Plumes of smoke rose from the area near the embassy, and U.S. Army helicopters buzzed overhead. The American Embassy is on the edge of the Wazir Akbar Khan area, which is home to a number of other foreign missions. Explosions shook much of the neighborhood.

Meanwhile, gunmen fired from a nine-story office building that is under construction at Abdul Haq square, which is about 300 yards (meters) from the U.S. Embassy. Afghan official said the attack began when about half a dozen insurgents took over the building and began firing toward the embassy and the adjacent NATO headquarters.

Thee military coalition, also known as ISAF, said the insurgents were firing rocket propelled grenades and small arms.

"An Afghan-led response is under way against the attack near the U.S. Embassy and ISAF HQ," NATO said in a statement.

The Kabul police said at least seven insurgents were involved in the attacks around the city. Four were involved in the attack from the building and three attempted to carry out suicide attacks.

All three suicide attackers were killed by police: one on the road leading from the capital to the airport, and two when they tried to attack Afghan police buildings in western Kabul, across the city from the site of the embassy attack. One was shot by police; the bullets detonated his vest and injured two police officers. The other one detonated his vest at a nearby building, wounding two civilians.

"The gunbattle is continuing," Interior Ministry spokesman Sadiq Sadiqi said.

U.S. Embassy spokeswoman Kerri Hannan said that staff had been ordered to take cover in hardened structures. She later issued a statement confirming an attack by gunmen firing rocket-propelled grenades and small arms fire.

"We can confirm there are no casualties at this time among embassy personnel," she said.

NATO also said none of its staff were wounded in the attack. It said the U.S.-led coalition was providing air support to Afghan security forces.

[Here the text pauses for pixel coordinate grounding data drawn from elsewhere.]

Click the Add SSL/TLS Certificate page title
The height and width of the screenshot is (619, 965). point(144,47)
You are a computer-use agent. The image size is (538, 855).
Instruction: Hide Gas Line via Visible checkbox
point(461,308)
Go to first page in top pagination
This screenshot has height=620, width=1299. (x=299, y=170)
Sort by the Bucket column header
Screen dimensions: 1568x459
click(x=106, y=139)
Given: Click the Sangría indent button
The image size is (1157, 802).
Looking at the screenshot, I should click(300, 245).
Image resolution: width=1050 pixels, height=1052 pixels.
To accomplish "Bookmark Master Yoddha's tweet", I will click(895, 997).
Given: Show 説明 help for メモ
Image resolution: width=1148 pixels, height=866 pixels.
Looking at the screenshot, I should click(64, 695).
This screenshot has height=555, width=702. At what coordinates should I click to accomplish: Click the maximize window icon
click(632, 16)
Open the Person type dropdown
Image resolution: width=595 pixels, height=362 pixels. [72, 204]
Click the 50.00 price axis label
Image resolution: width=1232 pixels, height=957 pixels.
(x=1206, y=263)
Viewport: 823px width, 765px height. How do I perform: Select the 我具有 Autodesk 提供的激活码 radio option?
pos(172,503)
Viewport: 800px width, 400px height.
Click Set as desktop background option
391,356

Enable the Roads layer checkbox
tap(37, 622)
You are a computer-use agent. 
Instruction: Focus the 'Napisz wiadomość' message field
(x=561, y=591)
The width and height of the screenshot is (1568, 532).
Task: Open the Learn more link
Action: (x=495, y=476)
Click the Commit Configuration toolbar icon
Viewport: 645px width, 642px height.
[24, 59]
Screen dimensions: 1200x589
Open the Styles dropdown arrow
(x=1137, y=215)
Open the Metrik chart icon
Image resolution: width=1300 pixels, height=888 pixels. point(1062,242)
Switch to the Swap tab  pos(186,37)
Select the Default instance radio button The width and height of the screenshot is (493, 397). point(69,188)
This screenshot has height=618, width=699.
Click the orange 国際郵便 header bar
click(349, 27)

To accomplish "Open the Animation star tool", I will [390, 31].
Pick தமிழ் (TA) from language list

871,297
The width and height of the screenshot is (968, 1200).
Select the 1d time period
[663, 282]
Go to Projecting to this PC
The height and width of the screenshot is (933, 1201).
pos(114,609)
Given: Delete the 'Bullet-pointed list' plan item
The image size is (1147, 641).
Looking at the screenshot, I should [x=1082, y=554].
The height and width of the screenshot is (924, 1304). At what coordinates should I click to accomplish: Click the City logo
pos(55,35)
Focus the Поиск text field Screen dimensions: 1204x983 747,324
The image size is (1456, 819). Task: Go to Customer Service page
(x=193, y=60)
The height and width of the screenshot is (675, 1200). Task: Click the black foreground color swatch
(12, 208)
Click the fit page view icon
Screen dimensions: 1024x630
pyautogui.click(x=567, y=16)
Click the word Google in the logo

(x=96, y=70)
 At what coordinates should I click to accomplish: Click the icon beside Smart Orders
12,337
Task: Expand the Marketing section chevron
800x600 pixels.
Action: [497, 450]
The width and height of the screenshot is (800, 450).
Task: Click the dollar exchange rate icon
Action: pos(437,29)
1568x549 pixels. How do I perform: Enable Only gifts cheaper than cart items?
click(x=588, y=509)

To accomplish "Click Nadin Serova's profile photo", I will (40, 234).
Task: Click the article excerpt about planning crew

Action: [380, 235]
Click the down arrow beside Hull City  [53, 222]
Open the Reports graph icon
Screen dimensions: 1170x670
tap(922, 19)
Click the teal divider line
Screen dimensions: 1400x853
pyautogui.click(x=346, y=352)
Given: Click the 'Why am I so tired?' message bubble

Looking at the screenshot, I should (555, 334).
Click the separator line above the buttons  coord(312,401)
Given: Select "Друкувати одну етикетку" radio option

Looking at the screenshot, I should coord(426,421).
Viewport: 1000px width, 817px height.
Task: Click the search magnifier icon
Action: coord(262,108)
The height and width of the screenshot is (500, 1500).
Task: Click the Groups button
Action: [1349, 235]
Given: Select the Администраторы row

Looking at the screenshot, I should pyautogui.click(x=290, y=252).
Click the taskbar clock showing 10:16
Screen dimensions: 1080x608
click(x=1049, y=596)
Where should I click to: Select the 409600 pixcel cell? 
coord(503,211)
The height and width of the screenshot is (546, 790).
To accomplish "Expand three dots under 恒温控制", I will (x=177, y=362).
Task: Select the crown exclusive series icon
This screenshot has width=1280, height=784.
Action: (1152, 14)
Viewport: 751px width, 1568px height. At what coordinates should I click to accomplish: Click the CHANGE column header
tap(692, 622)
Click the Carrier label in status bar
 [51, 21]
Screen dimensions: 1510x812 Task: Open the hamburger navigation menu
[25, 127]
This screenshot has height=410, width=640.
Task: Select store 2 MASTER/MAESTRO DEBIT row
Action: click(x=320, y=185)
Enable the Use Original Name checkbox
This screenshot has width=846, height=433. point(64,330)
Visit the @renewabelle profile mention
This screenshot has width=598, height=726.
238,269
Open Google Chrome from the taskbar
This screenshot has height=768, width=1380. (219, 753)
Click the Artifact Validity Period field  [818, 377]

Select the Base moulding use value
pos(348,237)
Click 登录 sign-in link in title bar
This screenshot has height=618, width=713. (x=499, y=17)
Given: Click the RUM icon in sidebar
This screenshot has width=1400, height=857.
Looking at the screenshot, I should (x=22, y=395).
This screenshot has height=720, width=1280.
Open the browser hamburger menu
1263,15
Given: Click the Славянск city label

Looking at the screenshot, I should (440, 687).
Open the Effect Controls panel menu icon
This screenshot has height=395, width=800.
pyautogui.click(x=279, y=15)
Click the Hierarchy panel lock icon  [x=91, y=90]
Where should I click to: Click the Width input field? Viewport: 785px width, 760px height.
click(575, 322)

At least one rocket landed on a building housing privately owned Tolo TV and another near a minivan carrying school children.

Associated Press reporters saw police carrying the body of a civilian man, dressed in a white tunic and pants. He was hit by a rocket that landed in the Wazir Akbar Khan neighborhood, police said. A cameraman from Iran's Press TV was wounded by an explosion near their offices in the same neighborhood.

Taliban spokesman Zabiullah Mujahid said a number of suicide bombers attacked Afghan and foreign soldiers at Abdul Haq square. He claimed in a text message sent to reporters that suicide bombers using assault rifles also were attacking the offices of the Afghan intelligence service.

Violence in the once-quiet capital has escalated in recent months.

On Aug. 18 Taliban suicide bombers stormed a British compound in an upscale Kabul neighborhood, killing eight people during an eight-hour firefight as two English language teachers and their bodyguard hid in a locked panic room. Those killed included five policemen, a municipal worker, a security and a New Zealand special forces soldier who was shot in the chest as he tried to free the hostages - who survived.

On June 29, nine insurgents wearing suicide vests stormed the Intercontinental Hotel armed with rifles and rocket launchers on the eve of a major conference on Afghan governance. They killed at least 12 people and held off NATO and Afghan forces for five hours, until U.S.-launched helicopter airstrikes killed the last insurgents hiding on the roof.
Associated Press writers Patrick Quinn and Heidi Vogt contributed to this report.